Theories abound. Oxygen deprivation and the drugs used in anesthesia are commonly suggested, and indeed, both drugs and lack of oxygen can trigger elements of the near-death experience—including the tunnel and the light and the out-of -body experience—when death is not near. (Pot, hash, LSD, ketamine, mescaline, and fighter pilot training blackouts have all been known to induce NDE-like experiences.) Intense stress or emotional states have been cited, as have endorphins and seizures. And then there’s the theory Greyson is testing for: the preposterous, marvelous, mind-whirling possibility that the patient’s consciousness somehow exits, and operates independently of, his body.
Van Lommel and his team interviewed 344 cardiac arrest patients in ten Dutch hospitals. All the patients had been clinically dead (defined by fibrillation on their EKG), and all interviews were done within a few days of the resuscitation. Eighteen percent reported at least one aspect of the typical near-death experience. Van Lommel marvels at the medical paradox of the cardiac arrest NDE: Consciousness, perception, and memory appear to be functioning during a period when the patient has lost, to quote van Lommel, “all functions of the cortex and the brainstem…. Such a brain would be roughly analogous to a computer with its power source unplugged and its circuits detached. It couldn’t hallucinate; it couldn’t do anything at all.”
The fact that only eighteen percent of resuscitated patients have any type of near-death experience led van Lommel to rule out medical explanations such as lack of oxygen to the brain. “With a purely physiological explanation such as cerebral anoxia…” he wrote, “most patients who have been clinically dead should report one.”
Van Lommel found that his subjects’ medication was statistically unrelated to their likelihood of having a near-death experience. (On the topic of anesthesia as an NDE inducer, Bruce Greyson makes the point that people under anesthesia but not close to death have far fewer NDEs than people who come close to death without being under anesthesia; so, as he puts it, “it’s hard to see how the drugs can be causing the NDE.”)
Fear was also unrelated to frequency of NDE (as was religious belief, gender, and education level). One of the explanations left standing was the last explanation you’d expect to read about in a copy of the Lancet: that perhaps the near-death experience was, to quote van Lommel’s paper, a “state of consciousness… in which identity, cognition and emotion function independently from the body, but retain the possibility of nonsensory perception.” Van Lommel ended his paper by encouraging researchers to explore, or at least be open to, the possibility that the explanation for NDEs is that the people having them are undergoing a transcendent experience. That is to say, their consciousness exists in, as van Lommel described it in a more recent paper, some “invisible and immaterial world.”
Greyson and Mounsey are exploring it.

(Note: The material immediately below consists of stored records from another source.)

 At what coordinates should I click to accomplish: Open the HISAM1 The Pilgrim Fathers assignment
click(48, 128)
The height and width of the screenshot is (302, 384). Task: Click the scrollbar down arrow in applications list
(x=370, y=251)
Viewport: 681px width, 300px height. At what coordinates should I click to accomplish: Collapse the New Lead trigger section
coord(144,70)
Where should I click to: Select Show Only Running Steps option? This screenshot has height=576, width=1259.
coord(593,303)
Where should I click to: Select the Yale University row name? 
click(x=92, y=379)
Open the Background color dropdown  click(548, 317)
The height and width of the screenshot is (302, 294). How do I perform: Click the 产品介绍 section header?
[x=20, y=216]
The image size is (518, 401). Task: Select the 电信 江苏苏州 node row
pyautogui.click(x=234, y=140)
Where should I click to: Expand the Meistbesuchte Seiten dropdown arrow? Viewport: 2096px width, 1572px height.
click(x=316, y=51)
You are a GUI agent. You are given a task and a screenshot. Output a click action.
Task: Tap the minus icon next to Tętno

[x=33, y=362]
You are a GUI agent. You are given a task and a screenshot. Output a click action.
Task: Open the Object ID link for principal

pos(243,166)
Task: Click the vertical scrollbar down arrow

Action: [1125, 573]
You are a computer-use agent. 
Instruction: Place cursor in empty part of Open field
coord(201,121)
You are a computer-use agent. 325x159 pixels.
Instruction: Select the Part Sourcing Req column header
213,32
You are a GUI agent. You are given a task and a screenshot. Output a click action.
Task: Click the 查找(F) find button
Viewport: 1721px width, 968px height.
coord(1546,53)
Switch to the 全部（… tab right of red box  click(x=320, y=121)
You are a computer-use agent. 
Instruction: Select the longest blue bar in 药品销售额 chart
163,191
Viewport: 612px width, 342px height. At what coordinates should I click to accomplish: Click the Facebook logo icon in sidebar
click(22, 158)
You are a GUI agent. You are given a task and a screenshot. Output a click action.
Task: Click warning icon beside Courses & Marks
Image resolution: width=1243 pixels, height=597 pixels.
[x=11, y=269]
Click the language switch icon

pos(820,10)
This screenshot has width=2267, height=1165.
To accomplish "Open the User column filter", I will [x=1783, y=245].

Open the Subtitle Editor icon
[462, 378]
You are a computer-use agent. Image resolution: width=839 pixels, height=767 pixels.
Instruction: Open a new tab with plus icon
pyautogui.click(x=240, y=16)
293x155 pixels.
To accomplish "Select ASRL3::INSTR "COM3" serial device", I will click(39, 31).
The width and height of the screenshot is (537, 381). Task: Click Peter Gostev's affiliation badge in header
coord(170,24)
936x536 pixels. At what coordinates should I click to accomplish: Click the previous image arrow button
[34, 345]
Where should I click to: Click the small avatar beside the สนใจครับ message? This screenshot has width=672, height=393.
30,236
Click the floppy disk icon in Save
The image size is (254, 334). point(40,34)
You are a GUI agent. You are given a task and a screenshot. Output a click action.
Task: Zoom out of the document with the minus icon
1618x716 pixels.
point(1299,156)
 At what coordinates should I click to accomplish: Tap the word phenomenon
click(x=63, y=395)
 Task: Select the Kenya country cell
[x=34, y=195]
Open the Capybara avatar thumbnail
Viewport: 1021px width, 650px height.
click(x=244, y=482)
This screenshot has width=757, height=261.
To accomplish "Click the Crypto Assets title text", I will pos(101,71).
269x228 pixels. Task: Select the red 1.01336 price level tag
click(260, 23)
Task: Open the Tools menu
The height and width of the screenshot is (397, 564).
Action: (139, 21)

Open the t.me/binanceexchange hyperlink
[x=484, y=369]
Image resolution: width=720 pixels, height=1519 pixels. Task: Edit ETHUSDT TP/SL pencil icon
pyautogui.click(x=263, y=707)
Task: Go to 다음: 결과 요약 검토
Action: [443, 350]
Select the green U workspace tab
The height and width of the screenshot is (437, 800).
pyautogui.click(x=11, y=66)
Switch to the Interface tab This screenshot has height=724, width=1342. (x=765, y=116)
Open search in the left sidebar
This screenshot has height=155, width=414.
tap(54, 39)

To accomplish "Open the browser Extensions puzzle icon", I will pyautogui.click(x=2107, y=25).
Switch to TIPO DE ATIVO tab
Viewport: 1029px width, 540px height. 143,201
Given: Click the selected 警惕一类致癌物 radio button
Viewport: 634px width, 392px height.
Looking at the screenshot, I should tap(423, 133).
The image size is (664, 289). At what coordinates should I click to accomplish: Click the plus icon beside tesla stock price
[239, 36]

It took some doing. The hospital’s human subjects committee was uncomfortable with the study. To avoid upsetting his subjects, Greyson was asked to remove the word “death” from the consent forms and study title, a tricky undertaking when your study is on near-death experiences. Bear in mind, these are people with life-threatening heart conditions, people who are entering the hospital to have their hearts stopped. Greyson smiles. “And now for the dangerous part: I’m going to ask you if you remember anything.”
43
Or occasionally, ex-husbands. A celebrity website reports that Elizabeth Taylor saw Mike Todd during her near-death experience. “He pushed me back to my life,” she is quoted saying. Whether this was done for her benefit or his was not clear.